> Task instructions:
When you reach the line that contains "The image size is (882, 643).", give it back exactly along with each line after it to the end of the entries; skip any pictures.

Segment Start: Record excerpts

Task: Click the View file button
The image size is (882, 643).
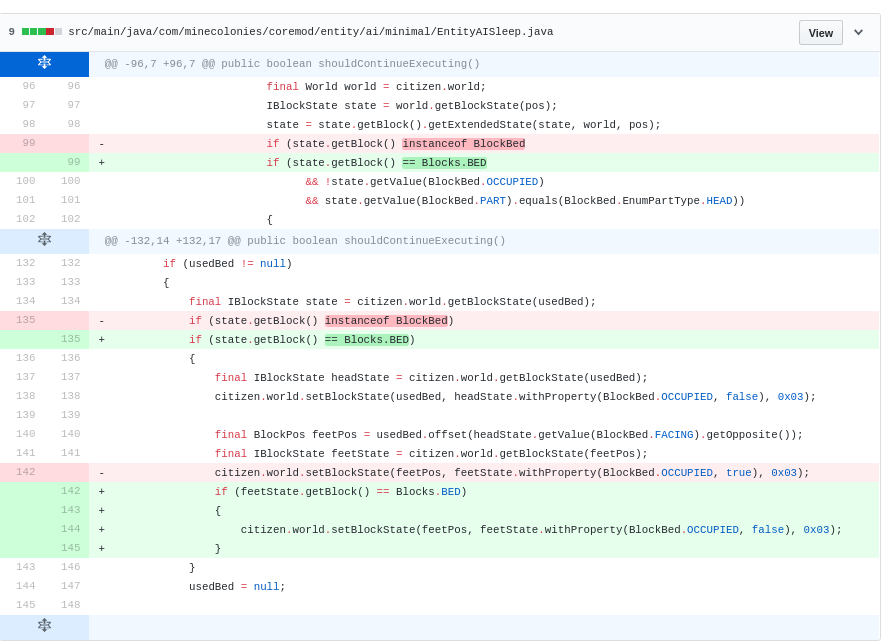Action: pyautogui.click(x=820, y=32)
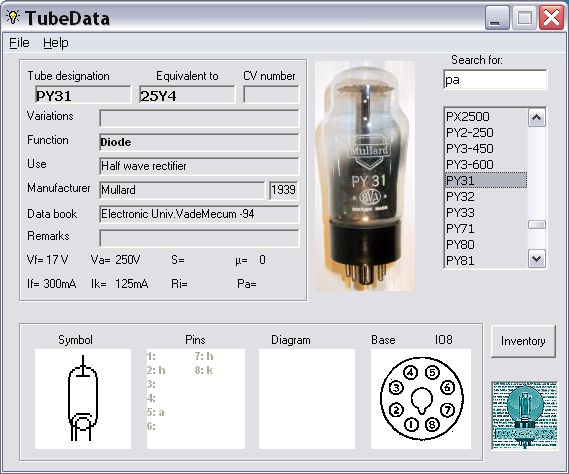569x474 pixels.
Task: Click the empty Remarks field
Action: 199,238
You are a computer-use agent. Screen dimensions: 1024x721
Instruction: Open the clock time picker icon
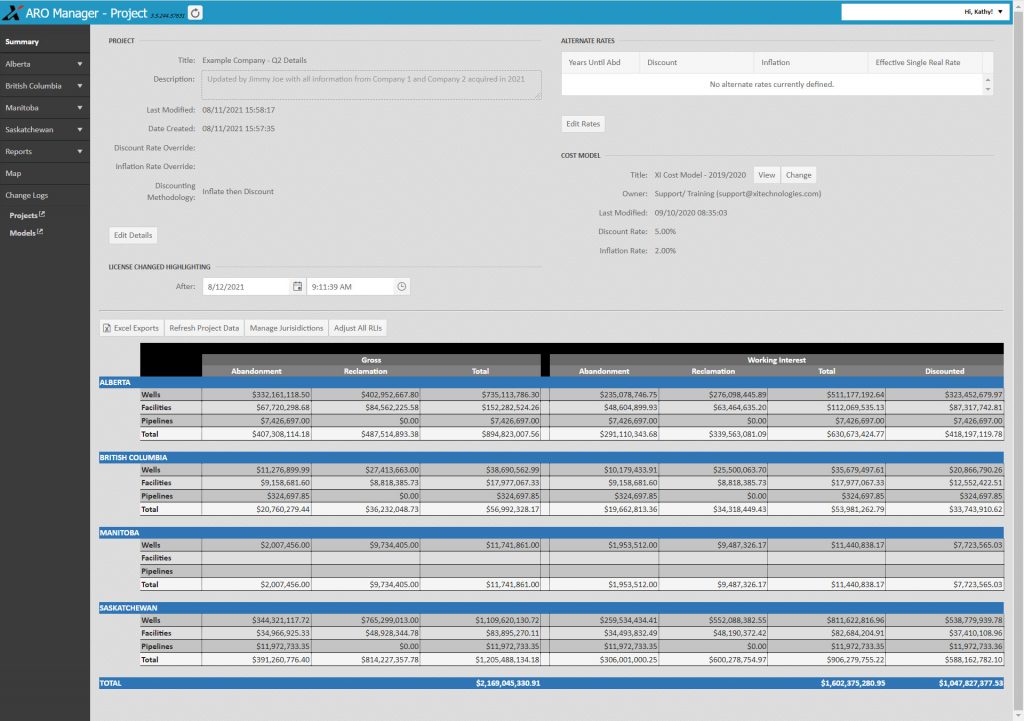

Segment End: Record excerpts

> Answer:
The image size is (882, 643).
Action: pyautogui.click(x=820, y=32)
569x474 pixels.
Task: Click the empty Remarks field
Action: 199,238
You are a computer-use agent. Screen dimensions: 1024x721
Instruction: Open the clock time picker icon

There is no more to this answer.